**PROBLEM TO SOLVE**. Find the word "agent" below. Copy each line that has it.

**DATA SECTION**.

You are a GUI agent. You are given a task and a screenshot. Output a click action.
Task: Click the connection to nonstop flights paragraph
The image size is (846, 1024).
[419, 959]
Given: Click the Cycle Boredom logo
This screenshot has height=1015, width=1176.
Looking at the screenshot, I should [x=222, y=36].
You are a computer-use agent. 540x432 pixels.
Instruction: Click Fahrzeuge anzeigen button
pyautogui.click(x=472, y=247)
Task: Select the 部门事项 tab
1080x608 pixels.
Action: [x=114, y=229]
==
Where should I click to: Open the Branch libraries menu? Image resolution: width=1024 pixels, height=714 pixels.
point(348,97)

**ANSWER SPACE**.
You are a GUI agent. You are given a task and a screenshot. Output a click action.
You are a computer-use agent. 540x432 pixels.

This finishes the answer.